[Collected data]:
*** Begin section ***
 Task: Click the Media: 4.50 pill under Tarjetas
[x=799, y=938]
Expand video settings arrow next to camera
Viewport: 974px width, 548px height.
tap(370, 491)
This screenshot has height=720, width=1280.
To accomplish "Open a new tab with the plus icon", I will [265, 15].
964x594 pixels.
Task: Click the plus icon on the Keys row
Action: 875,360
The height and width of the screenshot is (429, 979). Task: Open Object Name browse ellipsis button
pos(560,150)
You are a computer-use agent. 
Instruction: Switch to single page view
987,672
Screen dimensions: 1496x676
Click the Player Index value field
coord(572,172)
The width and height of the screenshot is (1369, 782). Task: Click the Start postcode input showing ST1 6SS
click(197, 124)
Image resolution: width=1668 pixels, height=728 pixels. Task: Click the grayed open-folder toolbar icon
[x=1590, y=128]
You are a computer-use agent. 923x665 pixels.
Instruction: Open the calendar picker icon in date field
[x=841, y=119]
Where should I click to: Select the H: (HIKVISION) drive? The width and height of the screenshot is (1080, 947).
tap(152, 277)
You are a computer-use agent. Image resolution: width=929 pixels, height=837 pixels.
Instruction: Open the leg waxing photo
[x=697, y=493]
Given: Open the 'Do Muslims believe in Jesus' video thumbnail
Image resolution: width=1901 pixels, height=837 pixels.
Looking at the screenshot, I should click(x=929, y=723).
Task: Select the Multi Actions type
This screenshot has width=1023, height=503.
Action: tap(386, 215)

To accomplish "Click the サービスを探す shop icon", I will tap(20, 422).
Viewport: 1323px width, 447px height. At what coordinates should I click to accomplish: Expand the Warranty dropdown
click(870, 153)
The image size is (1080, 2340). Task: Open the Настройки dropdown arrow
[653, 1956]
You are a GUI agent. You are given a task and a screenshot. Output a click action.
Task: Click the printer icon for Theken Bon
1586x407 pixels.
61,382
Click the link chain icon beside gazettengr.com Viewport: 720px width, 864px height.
*** End section ***
[Assignment]: Starting at the line that contains "The image size", return every line through the last one above, exactly as written.

[Task answer]:
The image size is (1080, 2340). Task: Open the Настройки dropdown arrow
[653, 1956]
You are a GUI agent. You are given a task and a screenshot. Output a click action.
Task: Click the printer icon for Theken Bon
1586x407 pixels.
61,382
Click the link chain icon beside gazettengr.com Viewport: 720px width, 864px height.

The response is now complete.